- Brief -
From the entries, copy each line that includes "computer".

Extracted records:
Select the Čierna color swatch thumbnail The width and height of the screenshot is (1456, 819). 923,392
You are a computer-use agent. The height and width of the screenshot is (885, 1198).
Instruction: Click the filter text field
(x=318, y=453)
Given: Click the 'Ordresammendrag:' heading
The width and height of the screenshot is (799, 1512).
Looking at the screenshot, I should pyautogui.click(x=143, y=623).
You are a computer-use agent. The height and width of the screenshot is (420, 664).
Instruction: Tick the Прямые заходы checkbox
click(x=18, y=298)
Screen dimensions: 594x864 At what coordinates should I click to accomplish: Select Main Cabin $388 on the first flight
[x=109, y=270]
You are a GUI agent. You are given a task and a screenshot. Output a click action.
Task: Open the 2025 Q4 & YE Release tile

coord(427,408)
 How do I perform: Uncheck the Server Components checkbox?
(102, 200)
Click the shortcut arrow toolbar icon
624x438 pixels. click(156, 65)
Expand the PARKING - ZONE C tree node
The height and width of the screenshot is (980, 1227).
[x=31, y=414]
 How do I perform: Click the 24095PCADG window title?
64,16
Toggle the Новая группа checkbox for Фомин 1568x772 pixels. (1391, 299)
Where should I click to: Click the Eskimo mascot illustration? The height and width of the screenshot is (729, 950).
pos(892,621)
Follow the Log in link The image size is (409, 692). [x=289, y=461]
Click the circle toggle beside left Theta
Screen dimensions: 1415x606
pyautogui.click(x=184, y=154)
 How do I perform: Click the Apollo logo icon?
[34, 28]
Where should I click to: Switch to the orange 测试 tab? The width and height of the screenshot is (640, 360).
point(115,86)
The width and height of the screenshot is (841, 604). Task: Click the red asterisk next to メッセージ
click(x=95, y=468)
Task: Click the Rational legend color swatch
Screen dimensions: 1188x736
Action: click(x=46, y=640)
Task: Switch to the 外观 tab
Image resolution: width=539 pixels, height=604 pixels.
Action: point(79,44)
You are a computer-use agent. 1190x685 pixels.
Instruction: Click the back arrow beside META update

- Problem solution -
You are a computer-use agent. The height and width of the screenshot is (885, 1198).
You are a computer-use agent. The height and width of the screenshot is (420, 664).
You are a computer-use agent. 1190x685 pixels.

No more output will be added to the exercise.